* begin *
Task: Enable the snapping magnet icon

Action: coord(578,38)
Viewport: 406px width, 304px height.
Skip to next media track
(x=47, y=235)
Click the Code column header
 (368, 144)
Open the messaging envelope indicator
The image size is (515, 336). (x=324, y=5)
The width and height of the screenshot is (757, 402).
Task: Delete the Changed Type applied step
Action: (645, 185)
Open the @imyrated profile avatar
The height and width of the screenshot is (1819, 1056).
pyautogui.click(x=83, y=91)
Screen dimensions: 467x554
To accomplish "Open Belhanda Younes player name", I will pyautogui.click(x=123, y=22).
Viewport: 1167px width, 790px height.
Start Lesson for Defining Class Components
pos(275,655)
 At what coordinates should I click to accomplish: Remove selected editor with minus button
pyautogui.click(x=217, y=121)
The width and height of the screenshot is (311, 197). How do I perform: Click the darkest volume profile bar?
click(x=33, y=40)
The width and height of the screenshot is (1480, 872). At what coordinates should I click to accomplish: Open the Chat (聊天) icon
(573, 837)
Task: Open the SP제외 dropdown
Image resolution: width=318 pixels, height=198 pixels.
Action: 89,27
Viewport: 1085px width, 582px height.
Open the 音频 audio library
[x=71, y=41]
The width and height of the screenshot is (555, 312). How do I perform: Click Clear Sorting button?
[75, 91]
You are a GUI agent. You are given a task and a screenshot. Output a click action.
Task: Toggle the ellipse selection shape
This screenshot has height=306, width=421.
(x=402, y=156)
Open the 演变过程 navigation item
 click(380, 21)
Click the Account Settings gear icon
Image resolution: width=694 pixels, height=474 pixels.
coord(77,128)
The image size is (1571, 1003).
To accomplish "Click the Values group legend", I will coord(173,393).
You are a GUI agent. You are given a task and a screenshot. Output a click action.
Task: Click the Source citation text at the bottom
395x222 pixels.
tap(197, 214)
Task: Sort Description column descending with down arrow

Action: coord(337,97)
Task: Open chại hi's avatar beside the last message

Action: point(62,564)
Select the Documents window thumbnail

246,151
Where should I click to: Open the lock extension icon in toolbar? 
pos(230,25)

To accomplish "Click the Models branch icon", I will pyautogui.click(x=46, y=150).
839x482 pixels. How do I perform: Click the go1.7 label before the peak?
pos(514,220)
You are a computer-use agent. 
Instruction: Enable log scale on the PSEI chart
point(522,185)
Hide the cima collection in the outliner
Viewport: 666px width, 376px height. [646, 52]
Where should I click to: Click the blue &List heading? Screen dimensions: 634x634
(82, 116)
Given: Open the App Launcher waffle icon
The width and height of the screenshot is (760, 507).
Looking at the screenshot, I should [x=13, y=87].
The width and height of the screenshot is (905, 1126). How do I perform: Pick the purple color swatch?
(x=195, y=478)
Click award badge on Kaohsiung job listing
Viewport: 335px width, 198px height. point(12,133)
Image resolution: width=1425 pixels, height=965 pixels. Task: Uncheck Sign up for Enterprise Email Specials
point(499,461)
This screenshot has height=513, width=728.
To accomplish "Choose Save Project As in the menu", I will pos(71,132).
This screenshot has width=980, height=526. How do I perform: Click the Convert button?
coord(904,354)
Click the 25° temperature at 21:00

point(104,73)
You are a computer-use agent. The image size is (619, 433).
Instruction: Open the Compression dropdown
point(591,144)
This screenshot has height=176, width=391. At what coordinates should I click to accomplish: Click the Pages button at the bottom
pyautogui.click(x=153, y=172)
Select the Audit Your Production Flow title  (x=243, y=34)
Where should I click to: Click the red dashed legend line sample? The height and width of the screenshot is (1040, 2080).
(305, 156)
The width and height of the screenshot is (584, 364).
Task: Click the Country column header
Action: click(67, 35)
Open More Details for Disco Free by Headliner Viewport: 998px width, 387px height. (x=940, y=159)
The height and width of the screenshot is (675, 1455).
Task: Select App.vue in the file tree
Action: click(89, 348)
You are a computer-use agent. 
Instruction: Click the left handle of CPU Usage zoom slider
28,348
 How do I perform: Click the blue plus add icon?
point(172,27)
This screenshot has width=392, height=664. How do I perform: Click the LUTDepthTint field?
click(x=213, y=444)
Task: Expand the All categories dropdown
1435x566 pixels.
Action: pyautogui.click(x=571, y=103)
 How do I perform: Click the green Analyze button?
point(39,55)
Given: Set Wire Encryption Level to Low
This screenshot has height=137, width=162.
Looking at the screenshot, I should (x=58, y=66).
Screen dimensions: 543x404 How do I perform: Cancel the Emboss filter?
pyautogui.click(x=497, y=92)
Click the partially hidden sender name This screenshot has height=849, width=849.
* end *
# [Task description]
Reproduce exactly the part of the entries above that opens with the line containing "Given: Open the App Launcher waffle icon" and closes with the line containing "(x=195, y=478)", including both of those lines.

# [Reply to the task]
Given: Open the App Launcher waffle icon
The width and height of the screenshot is (760, 507).
Looking at the screenshot, I should [x=13, y=87].
The width and height of the screenshot is (905, 1126). How do I perform: Pick the purple color swatch?
(x=195, y=478)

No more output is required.